Genes in the same cluster are likely to be co-expressed and show similar spatial expression patterns. To highlight the co-expression patterns of genes within clusters identified by LEGEND, we first denoise the gene expressions in the SRT dataset using STAGATE.

# Normalize total expression
sc.pp.normalize_total(adata_st, target_sum=1e4)
# Logarithmize the expression values
sc.pp.log1p(adata_st)

# Calculate the spatial graph for denoising
STAGATE_pyG.Cal_Spatial_Net(adata_st, rad_cutoff=150)
# Train STAGATE and save the reconstructed expression matrix in `adata_st`
adata_st = STAGATE_pyG.train_STAGATE(adata_st, save_reconstrction=True)
------Calculating spatial graph...
The graph contains 15580 edges, 2688 cells.
5.7961 neighbors per cell on average.
Size of Input:  (2688, 18078)
100%|██████████| 1000/1000 [00:18<00:00, 52.94it/s]

As a result, STAGATE has produced a denoised gene expression matrix in adata_st.layers['STAGATE_ReX'], which we can then explore to visualize the co-expression patterns.

For example, by inspecting two genes, Maged1 and Zcchc18, we find that they are in the same cluster:

integration_info.var.loc[["Maged1", "Zcchc18"], 'cluster']
Zcchc18    29
Maged1     29
Name: cluster, dtype: int64

Both genes belong to cluster 29. We can now proceed to plot their spatial expression across different spots:

sq.pl.spatial_scatter(adata_st, layer='STAGATE_ReX', color=["Maged1", "Zcchc18"], figsize=(5, 5))

Areas with high expression of one gene correlate with high expression of the other, and similarly for low expression areas.
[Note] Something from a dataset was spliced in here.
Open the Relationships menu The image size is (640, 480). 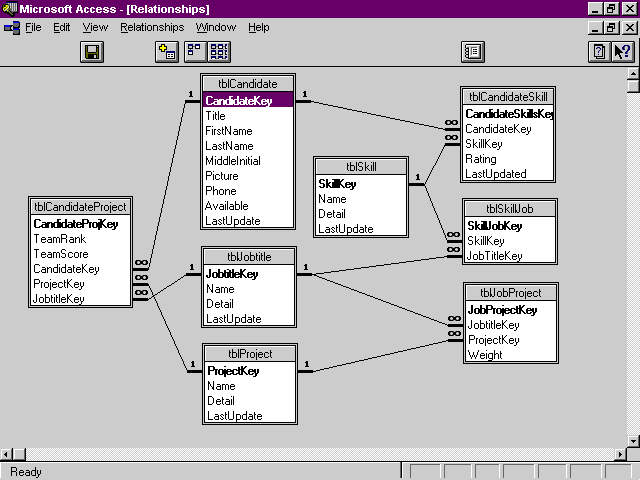tap(152, 27)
This illustrates the effectiveness of LEGEND in identifying biologically relevant gene clusters.

Spatial Domain Detection

After feature selection with LEGEND, we can proceed to downstream analyses such as domain detection. Domain detection is crucial for understanding the spatial organization of gene expression within tissue. To demonstrate the power of LEGEND in facilitating domain detection, we compare the performance of the powerful SpaGCN model on the full gene set versus and the subset of genes identified by LEGEND. To apply SpaGCN, first ensure it is installed on your system; for installation instructions, visit the SpaGCN Tutorial. Once installed, we can use the run_SpaGCN function available in LEGEND to conduct our analysis with ease:

# Run SpaGCN on the entire dataset
adata_st.obs['pred_all'] = lg.tl.confidence.run_SpaGCN(adata_st, img, n_spot_cluster=15)

# Run SpaGCN using only the selected genes from LEGEND
adata_st.obs['pred_selected'] = lg.tl.confidence.run_SpaGCN(adata_st[:, integrated_genes], img, n_spot_cluster=15)

To analyze the resulting domain predictions, we visualize them as follows:

# Visualize the results from both the full gene set and the selected genes
axes = sq.pl.spatial_scatter(adata_st, color=["cluster", "pred_all", "pred_selected"], figsize=(7, 9), wspace=0, return_ax=True)

# Adjust the first legend for 'cluster'
axes[0].legend(ncol=3, bbox_to_anchor=(0.5, -0.1), loc='upper center', frameon=False)

# Adjust the second legend for 'pred_all' and add the Adjusted Rand Index (ARI) score to the title
axes[1].legend(ncol=5, bbox_to_anchor=(0.5, -0.1), loc='upper center', frameon=False)
axes[1].set_title(axes[1].get_title() + f" ARI={np.round(ari(adata_st.obs.cluster, adata_st.obs.pred_all), 2)}")

# Adjust the third legend for 'pred_selected' and add the ARI score to the title
axes[2].legend(ncol=5, bbox_to_anchor=(0.5, -0.1), loc='upper center', frameon=False)
axes[2].set_title(axes[2].get_title() + f" ARI={np.round(ari(adata_st.obs.cluster, adata_st.obs.pred_selected), 2)}")

The above figure illustrates the spatial clustering results with each domain prediction visualized. The ARI (Adjusted Rand Index) scores indicate the performance of SpaGCN, which is observed to improve with the feature selection performed by LEGEND, even when hundreds of genes are selected.